C'était en début d'après-midi. Hier. Puis, vers trois heures, Georges Laraque m'a rappelé. Je lui ai parlé de la chronique que je préparais. Je lui ai dit que ti-gars, j'avais vu jouer Herbie Carnegie: «Herbie Carnegie? M. Carnegie, je le connais bien. C'est mes racines, je ne pouvais pas l'ignorer. Je suis allé le rencontrer à Toronto. Il a écrit un livre, A Fly in a Pail of Milk (Une mouche dans un seau de lait). C'est un grand monsieur. C'est une de mes idoles. J'ai aussi rencontré Willie O'Ree, qui a joué pour les Bruins de Boston. C'est le premier Noir à avoir joué dans la Ligue nationale», a raconté Laraque, avec un mélange de respect et d'excitation dans la voix.
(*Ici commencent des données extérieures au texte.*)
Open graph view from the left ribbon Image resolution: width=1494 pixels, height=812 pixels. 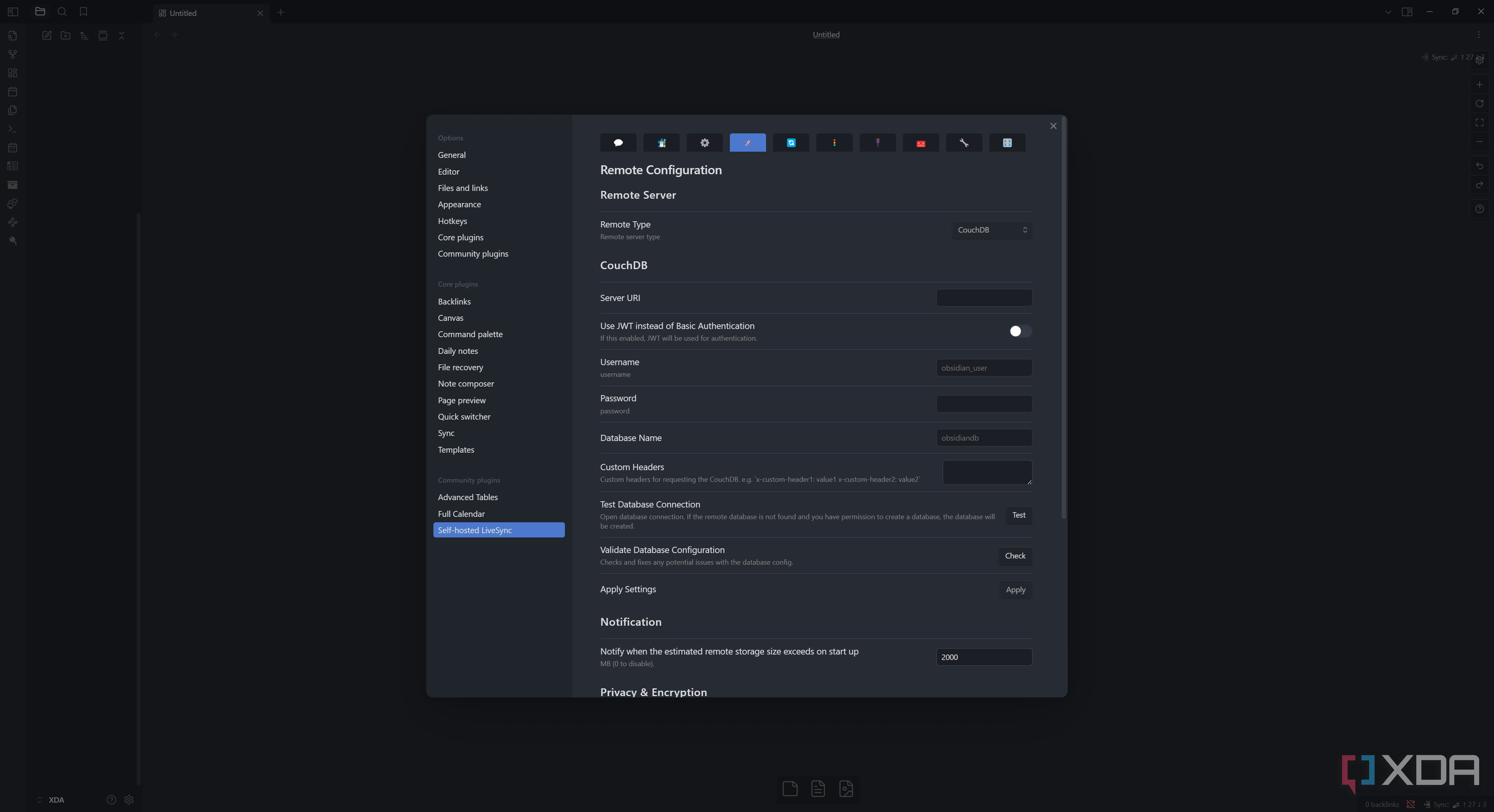click(x=12, y=54)
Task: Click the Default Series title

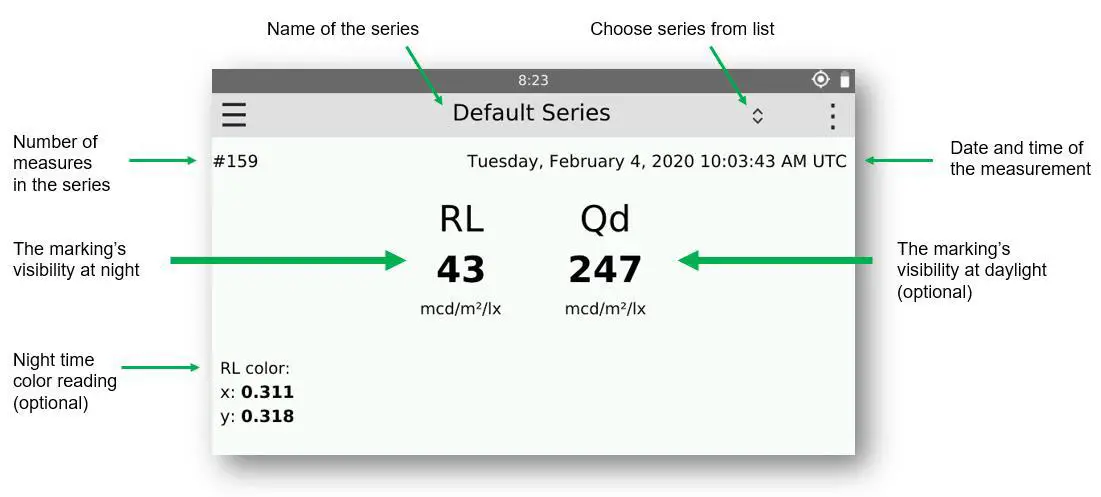Action: tap(531, 113)
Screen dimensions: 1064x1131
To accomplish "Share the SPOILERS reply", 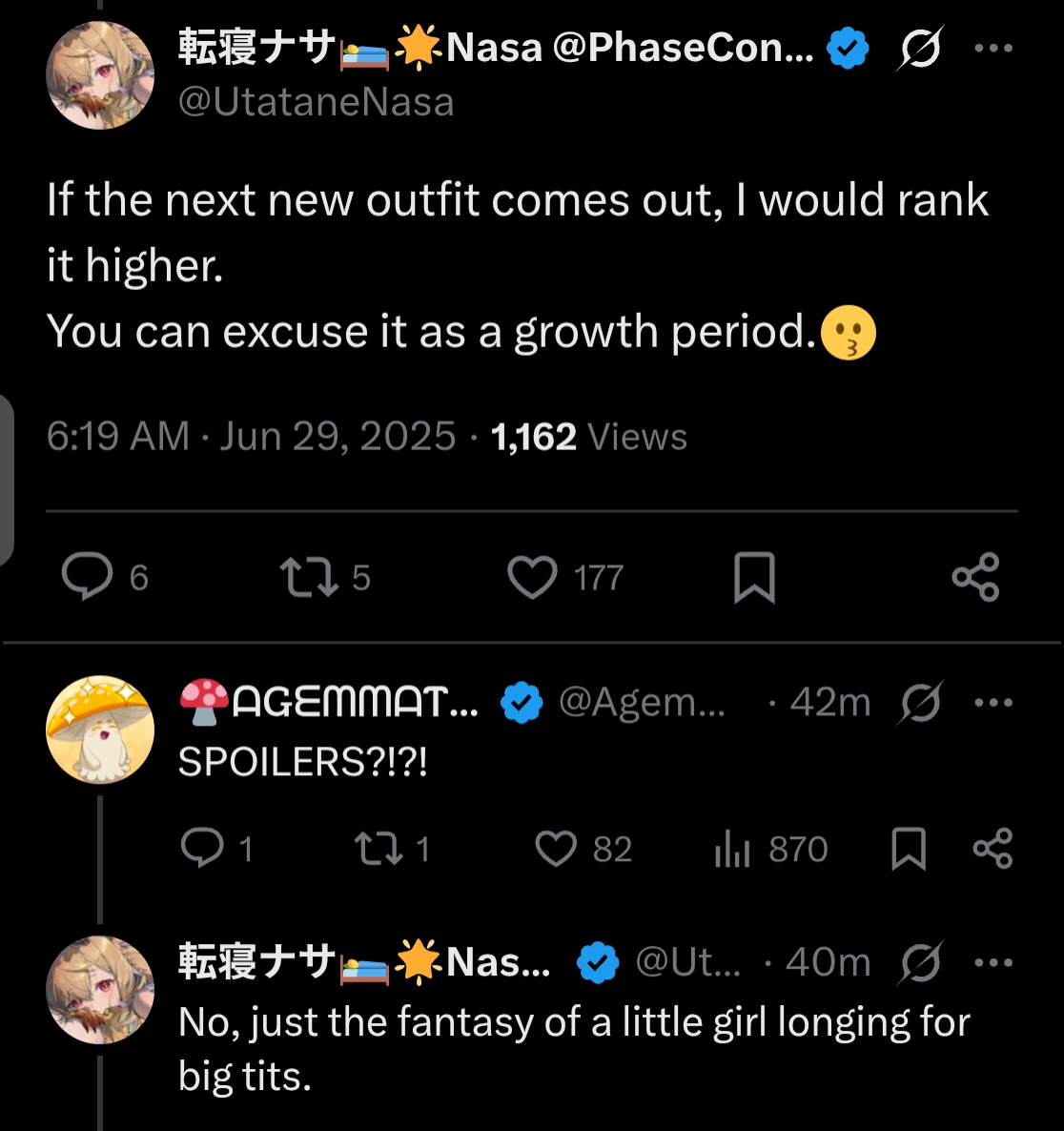I will [992, 848].
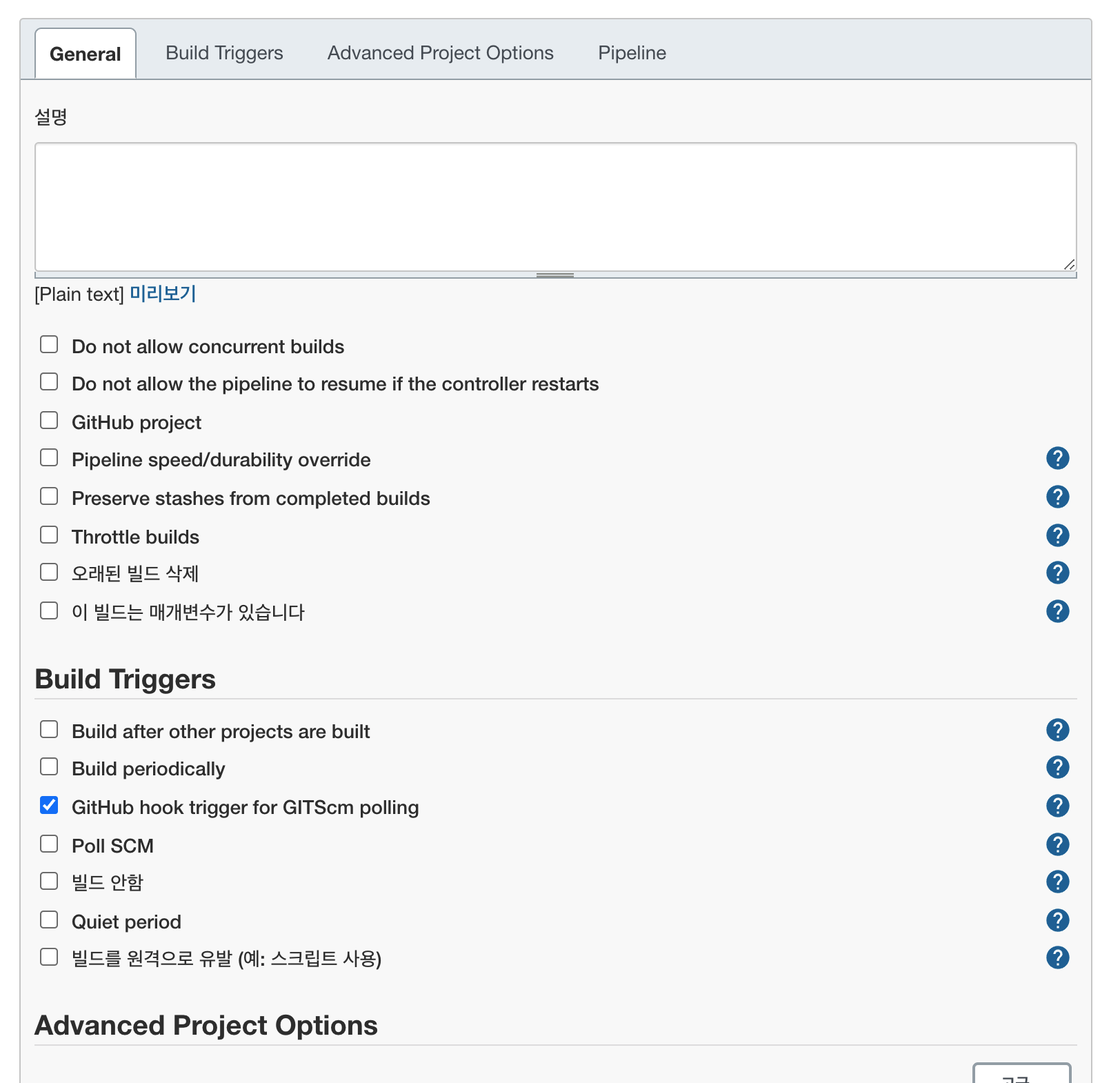Image resolution: width=1120 pixels, height=1083 pixels.
Task: Show help for Build periodically trigger
Action: (1057, 767)

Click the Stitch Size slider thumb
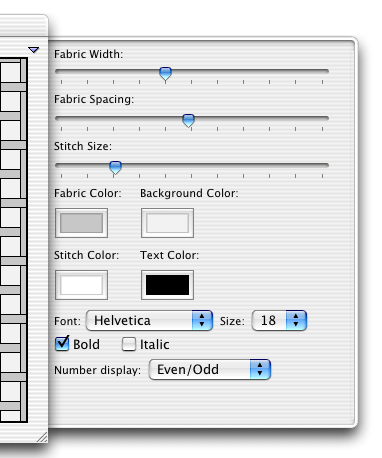(115, 167)
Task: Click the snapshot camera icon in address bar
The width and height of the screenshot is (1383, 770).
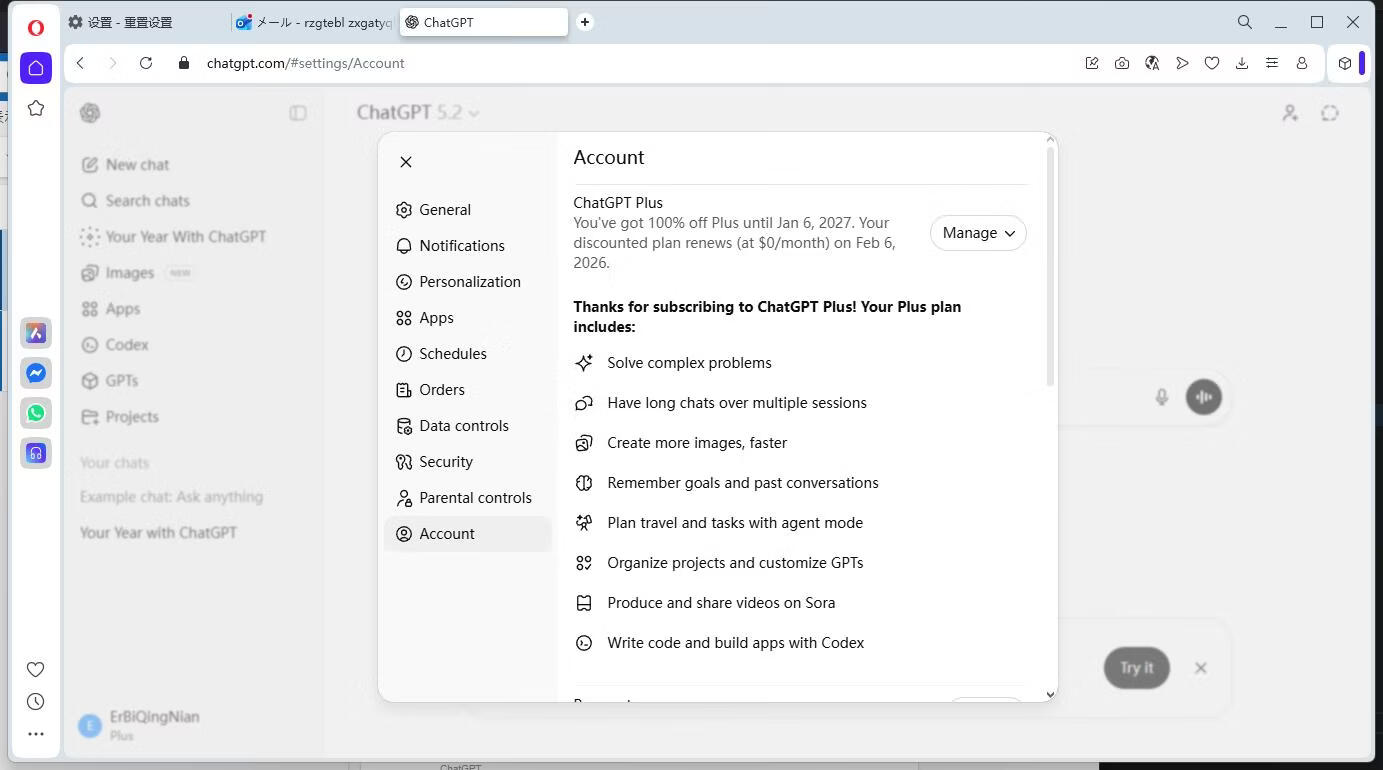Action: point(1122,63)
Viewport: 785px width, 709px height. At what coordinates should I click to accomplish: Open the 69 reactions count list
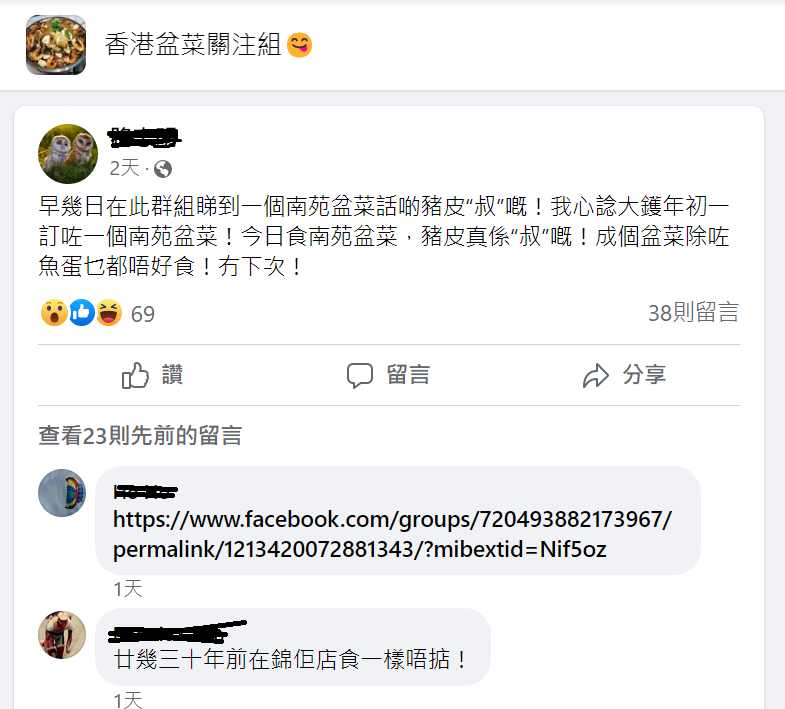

Ce matin, Big Georges ne pourra pas regarder en direct la prestation de serment de Barack Obama. Mais il va enregistrer l'émission. Comme il l'a fait avec le concert donné dimanche à Washington. Laraque ne pourra pas suivre la cérémonie parce qu'il sera dans une école du quartier Saint-Michel où le Canadien va inaugurer une patinoire extérieure: «Ça me fait chaud au coeur d'y être. Je tiens à essayer d'être une inspiration pour les jeunes qui veulent faire du sport et surtout jouer au hockey», dit Laraque.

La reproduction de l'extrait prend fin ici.